As shown in FIG. 1 , one or more sensors 130 may include an application programming interface (API) 132. Furthermore, as also shown in FIG. 1 , main camera 110 and one or more peripheral cameras 120 may include APIs 116, 126. As used herein, an API may pertain to a set of defined rules that may enable different applications, computer programs, or units to communicate with each other. For example, API 132 of one or more sensors 130, API 116 of main camera 110, and API 126 of one or more peripheral cameras 120 may be connected to each other, as shown in FIG. 1 , and allow one or more sensors 130, main camera 110, and one or more peripheral cameras 120 to communicate with each other. It is contemplated that APIs 116, 126, 132 may be connected in any suitable manner such as-but not limited to-via Ethernet, local area network (LAN), wired, or wireless networks. It is further contemplated that each sensor of one or more sensors 130 and each camera of one or more peripheral cameras 120 may include an API. In some embodiments, host computer 140 may be connected to main camera 110 via API 116, which may allow for communication between host computer 140 and main camera 110.
Main camera 110 and one or more peripheral cameras 120 may include a stream selector 115, 125. Stream selector 115, 125 may receive an overview stream and a focus stream of main camera 110 and/or one or more peripheral cameras 120 and provide an updated focus stream (based on the overview stream or the focus stream, for example) to host computer 140. The selection of the stream to display to host computer 140 may be performed by virtual director unit 114, 124. In some embodiments, the selection of the stream to display to host computer 140 may be performed by host computer 140. In other embodiments, the selection of the stream to display to host computer 140 may be determined by a user input received via host computer 140, where the user may be a meeting participant.

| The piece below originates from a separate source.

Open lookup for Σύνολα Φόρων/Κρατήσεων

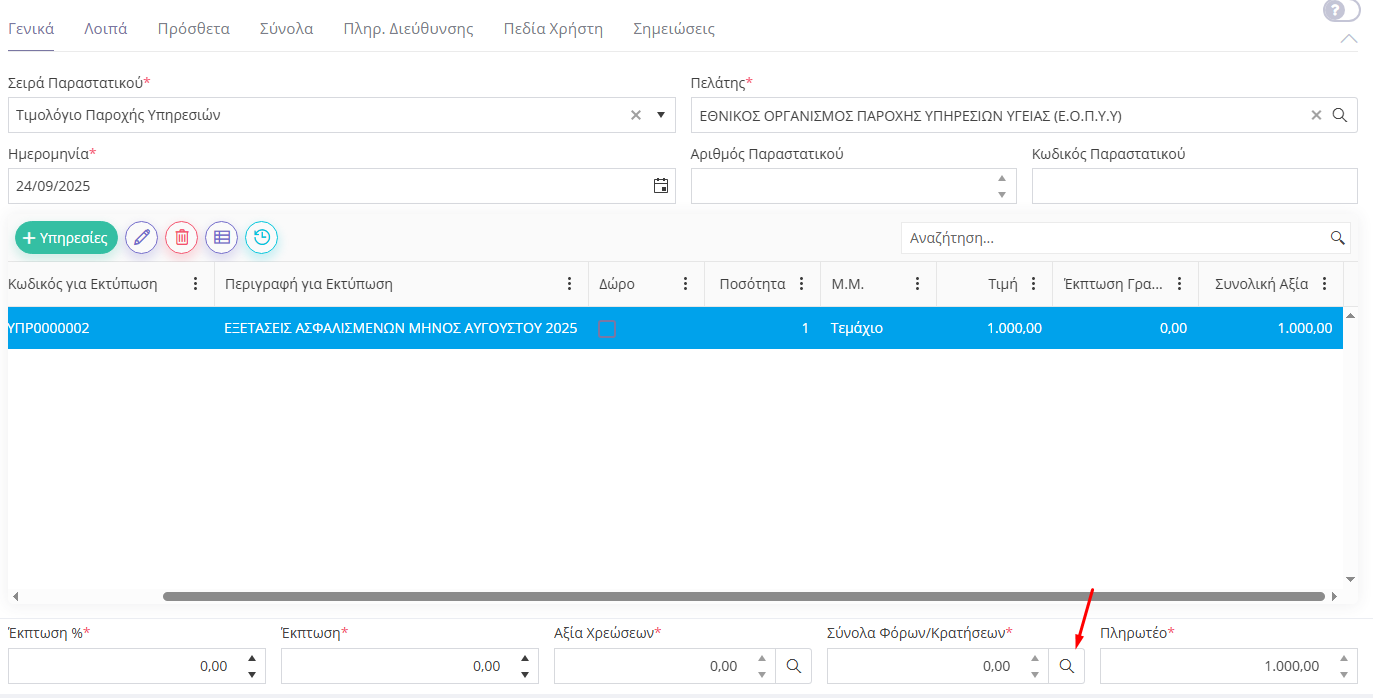click(1066, 666)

In some embodiments, an autonomous video conferencing (AVC) system is provided. The AVC system may include any or all of the features described above with respect to multi-camera system 100, in any combination. Furthermore, in some embodiments, one or more peripheral cameras and smart sensors of the AVC system may be placed in a separate video conferencing space (or meeting environment) as a secondary space for a video conference (or meeting). These peripheral cameras and smart sensors may be networked with the main camera and adapted to provide image and non-image input from the secondary space to the main camera. In some embodiments, the AVC system may be adapted to produce an automated television studio production for a combined video conferencing space based on input from cameras and smart sensors in both spaces.
In some embodiments, the AVC system may include a smart camera adapted with different degrees of field of view. For example, in a small video conference (or meeting) space with fewer smart cameras, the smart cameras may have a wide field of view (e.g., approximately 150 degrees). As another example, in a large video conference (or meeting) space with more smart cameras, the smart cameras may have a narrow field of view (e.g., approximately 90 degrees). In some embodiments, the AVC system may be equipped with smart cameras with various degrees of field of view, allowing optimal coverage for a video conferencing space.

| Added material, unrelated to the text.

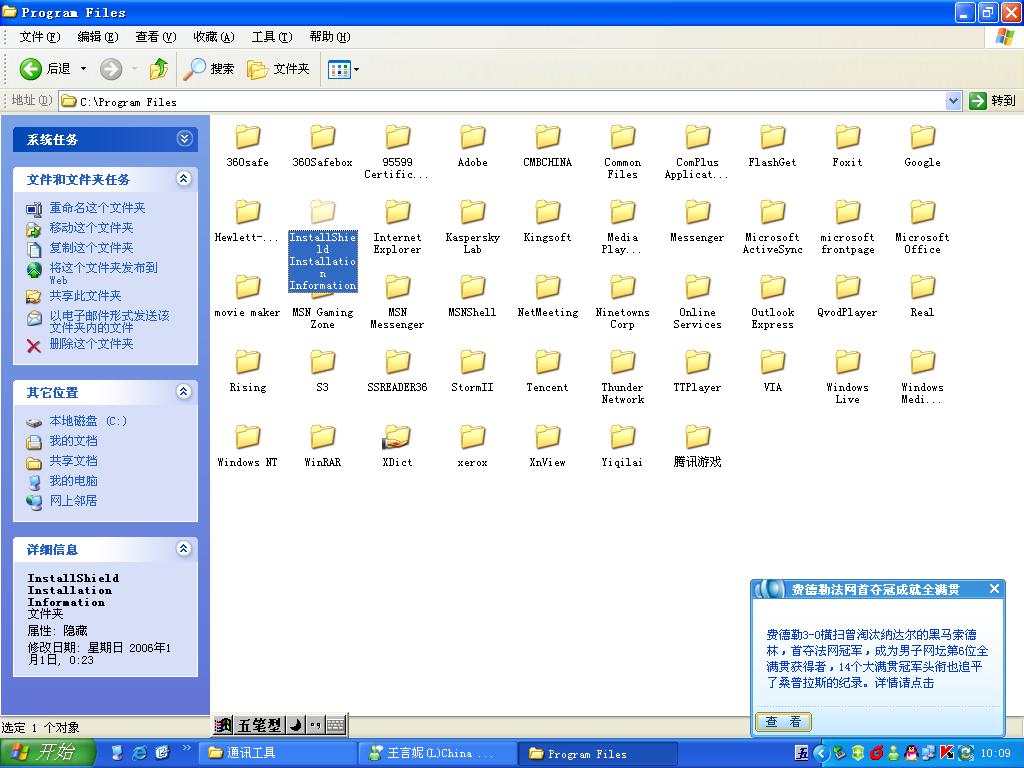1024x768 pixels.
Task: Collapse the 文件和文件夹任务 panel
Action: click(183, 179)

Furthermore, in some embodiments, at least one image sensor of the AVC system may be adapted to zoom up to 10×, enabling close-up images of objects at a far end of a video conferencing space. Additionally, or alternatively, in some embodiments, at least one smart camera in the AVC system may be adapted to capture content on or about an object that may be a non-person item within the video conferencing space (or meeting environment). Non-limiting examples of non-person items include a whiteboard, a television (TV) display, a poster, or a demonstration bench. Cameras adapted to capture content on or about the object may be smaller and placed differently from other smart cameras in an AVC system, and may be mounted to, for example, a ceiling to provide effective coverage of the target content.
At least one audio device in a smart camera of an AVC system (e.g., a DOA audio device) may include a microphone array adapted to output audio signals representative of sound originating from different locations and/or directions around the smart camera. Signals from different microphones may allow the smart camera to determine a direction of audio (DOA) associated with audio signals and discern, for example, if there is silence in a particular location or direction. Such information may be made available to a vision pipeline and virtual director included in the AVC system. Thus, in some embodiments, machine learning models as disclosed herein may include an audio model that provides both direction of audio (DOA) and voice activity detection (VAD) associated with audio signals received from, for example, a microphone array, to provide information about when someone speaks. In some embodiments, a computational device with high computing power may be connected to the AVC system through an Ethernet switch. The computational device may be adapted to provide additional computing power to the AVC system. In some embodiments, the computational device may include one or more high performance CPUs and GPUs and may run parts of a vision pipeline for a main camera and any designated peripheral cameras.
In some embodiments, by placing multiple wide field of view single lens cameras that collaborate to frame meeting participants in a meeting environment as the meeting participants engage and participate in the conversation from different camera angles and zoom levels, the multi-system camera may create a varied, flexible, and interesting experience. This may give far end participants (e.g., participants located further from cameras, participants attending remotely or via video conference) a natural feeling of what is happening in the meeting environment.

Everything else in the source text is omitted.